──────── DATASET CONTENT ────────

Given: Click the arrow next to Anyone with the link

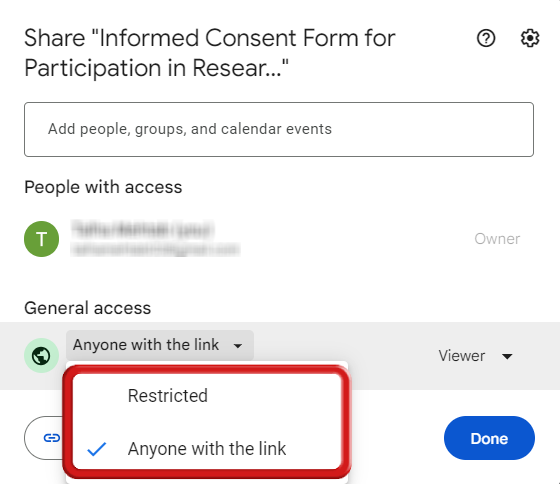Looking at the screenshot, I should pyautogui.click(x=238, y=346).
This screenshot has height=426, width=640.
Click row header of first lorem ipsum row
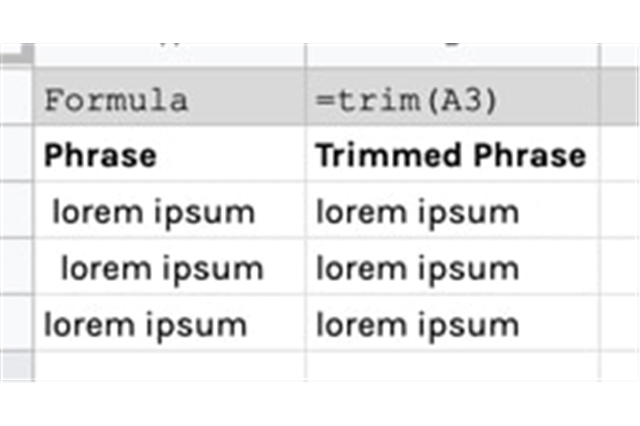click(x=16, y=212)
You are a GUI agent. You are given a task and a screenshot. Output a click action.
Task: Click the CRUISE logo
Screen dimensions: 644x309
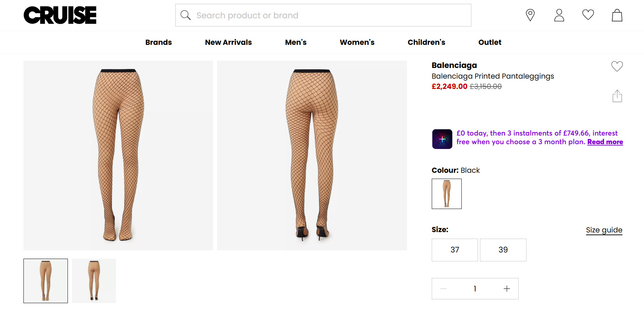[x=60, y=15]
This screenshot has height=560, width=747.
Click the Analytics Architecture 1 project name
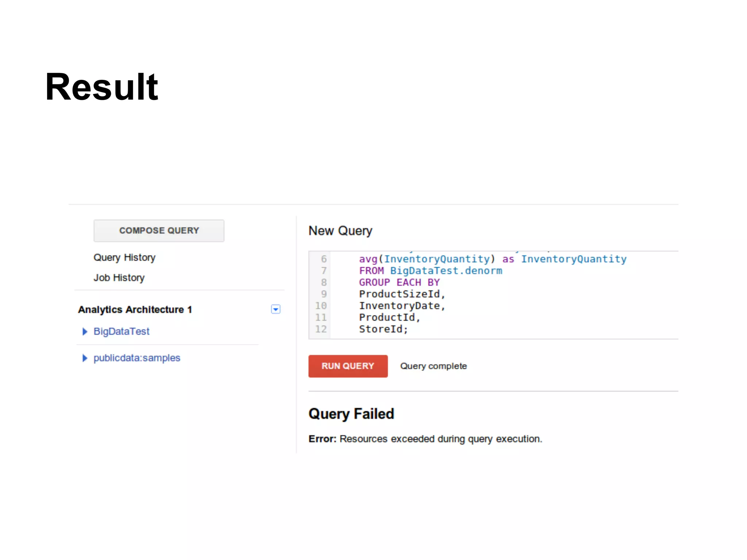[x=135, y=310]
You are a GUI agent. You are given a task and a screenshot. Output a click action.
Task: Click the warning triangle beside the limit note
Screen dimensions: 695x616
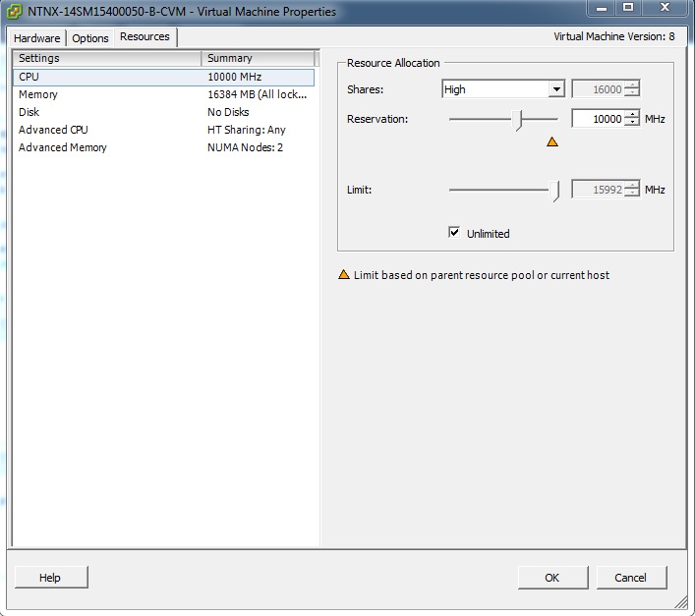click(x=344, y=275)
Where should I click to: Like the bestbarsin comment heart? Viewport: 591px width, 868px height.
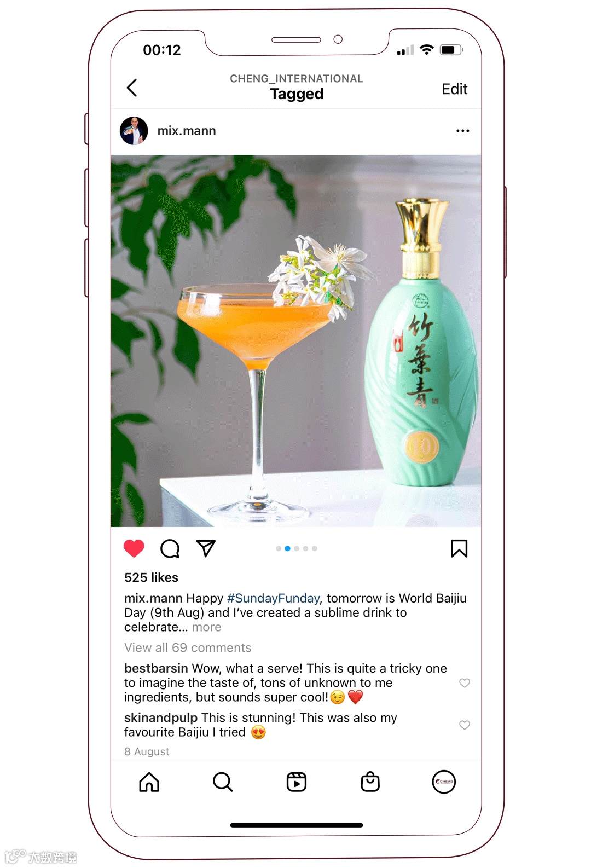tap(465, 682)
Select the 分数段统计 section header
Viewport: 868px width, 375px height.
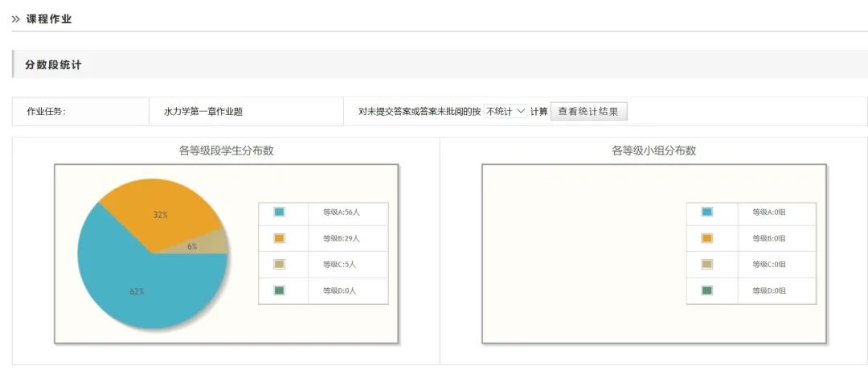tap(53, 64)
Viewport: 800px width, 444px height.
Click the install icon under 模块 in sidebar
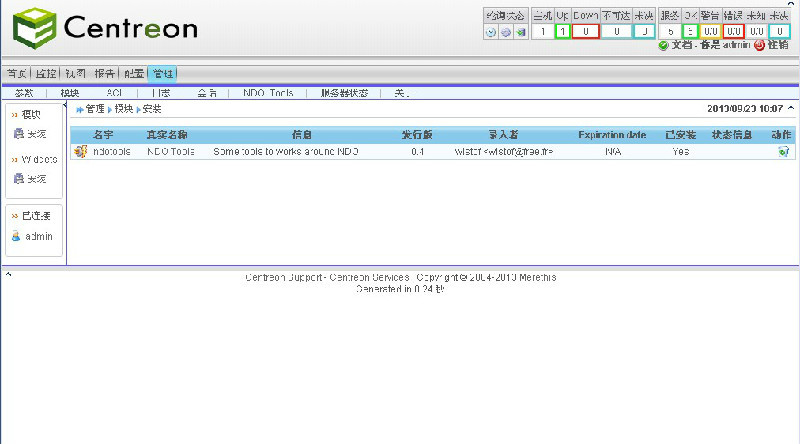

────────

— AIM —
Copy the data word for word, beginning at the line that contains "Select the 分数段统计 section header" and continuing through the end of the data. Leave out the pictures.

— WRITTEN SOLUTION —
Select the 分数段统计 section header
Viewport: 868px width, 375px height.
tap(53, 64)
Viewport: 800px width, 444px height.
Click the install icon under 模块 in sidebar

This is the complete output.